Nel frattempo, il d.d.l. "Contenimento del consumo di suolo e riuso del suolo edificato", approvato dal Governo il 13 dicembre 2013, dopo un braccio di ferro con le Regioni a cui non piaceva la precedente proposta presentata nel Consiglio dei Ministri del 15 giugno 2013, come non erano state favorevoli al testo originario elaborato dal precedente Governo, esclude dal blocco di 3 anni, in attesa del Decreto che detti i criteri per arrivare al consumo di suolo zero, "la realizzazione di interventi previsti dagli strumenti urbanistici vigenti e già autorizzati, nonché i lavori e le opere già inseriti negli strumenti di programmazione delle stazioni appaltanti e nel programma di cui all’articolo 1 della legge 21 dicembre 2001, n. 443 (Legge Obiettivo)".

Se si continua a cercare sempre una "mediazione", si finisce con il creare anche dei pasticci, come dimostra il recente "caso" dell’Attestato di Prestazione Energetica (APE), chiamato precedentemente ACE (Attestato di Certificazione Energetica), da allegare nei contratti di vendita, negli atti di trasferimento di immobili a titolo gratuito o nei nuovi contratti di locazione di edifici o di singole unità immobiliari.
Introdotto con il D.Lgs. 311/2006 “Disposizioni correttive ed integrative al decreto legislativo 19 agosto 2005, n. 192, recante attuazione della direttiva 2002/91/CE, relativa al rendimento energetico nell’edilizia”, l’Attestato venne poi tolto dal D.L. 25 giugno 2008, il primo dei decreti di "semplificazione normativa", che "semplificò" troppo, evidentemente, se per tale abrogazione l’Italia è stata deferita alla Corte europea di Giustizia.

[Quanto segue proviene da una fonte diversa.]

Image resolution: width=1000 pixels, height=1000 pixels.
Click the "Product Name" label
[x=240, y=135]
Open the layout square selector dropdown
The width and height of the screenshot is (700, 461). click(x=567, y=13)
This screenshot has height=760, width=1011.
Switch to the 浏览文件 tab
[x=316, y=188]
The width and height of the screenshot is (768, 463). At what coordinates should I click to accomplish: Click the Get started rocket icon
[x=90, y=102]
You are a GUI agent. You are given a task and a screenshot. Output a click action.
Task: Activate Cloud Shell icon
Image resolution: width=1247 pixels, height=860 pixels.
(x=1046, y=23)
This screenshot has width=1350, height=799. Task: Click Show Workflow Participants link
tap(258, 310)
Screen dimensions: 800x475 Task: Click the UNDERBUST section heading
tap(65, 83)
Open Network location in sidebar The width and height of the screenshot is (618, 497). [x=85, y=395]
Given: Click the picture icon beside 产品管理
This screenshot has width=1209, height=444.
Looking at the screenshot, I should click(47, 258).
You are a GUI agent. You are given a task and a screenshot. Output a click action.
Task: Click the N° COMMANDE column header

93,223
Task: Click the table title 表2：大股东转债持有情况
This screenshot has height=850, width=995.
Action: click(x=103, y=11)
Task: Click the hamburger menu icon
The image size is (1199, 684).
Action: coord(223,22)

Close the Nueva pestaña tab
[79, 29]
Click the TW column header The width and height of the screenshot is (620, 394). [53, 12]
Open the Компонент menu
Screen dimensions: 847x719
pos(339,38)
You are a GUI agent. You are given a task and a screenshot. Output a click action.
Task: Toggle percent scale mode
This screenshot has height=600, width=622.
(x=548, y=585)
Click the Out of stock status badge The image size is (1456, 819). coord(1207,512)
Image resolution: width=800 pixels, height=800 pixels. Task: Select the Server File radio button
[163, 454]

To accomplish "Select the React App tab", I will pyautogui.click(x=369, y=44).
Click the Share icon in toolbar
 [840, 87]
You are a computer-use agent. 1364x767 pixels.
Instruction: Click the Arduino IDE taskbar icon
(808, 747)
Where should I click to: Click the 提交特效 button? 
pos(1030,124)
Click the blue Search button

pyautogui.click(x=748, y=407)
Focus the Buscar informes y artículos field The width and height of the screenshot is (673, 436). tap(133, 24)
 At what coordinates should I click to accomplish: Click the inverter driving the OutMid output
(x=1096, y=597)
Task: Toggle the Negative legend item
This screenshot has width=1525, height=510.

Così, in occasione del D.L. n. 63/2011 “Disposizioni urgenti per il recepimento della Direttiva 2010/31/UE” veniva ripristinato l’Attestato, ma non si sopivano le polemiche che per anni ne sono seguite e che rischiano di non finire.
L’ADUC ha denunciato, infatti, che il Decreto "Destinazione Italia", entrato in vigore il 24.12.2013, ha sostituito la pena della nullità dei contratti privi di APE con l'addebito di una sanzione e ha tolto l’obbligo di allegare l'APE per i contratti di donazione e per i contratti di affitto di singole unità immobiliari; mentre la "Legge di Stabilità" in vigore dal 1° gennaio 2014 ha differito l'obbligo di allegazione (sia per contratti di compravendita che per contratti di affitto) alla data di emanazione di un decreto ministeriale che deve definire le caratteristiche e il contenuto dell'APE.
In altre parole: "il decreto legge entrato in vigore alla vigilia di Natale ha abrogato la norma che la Legge di Stabilità vorrebbe modificare".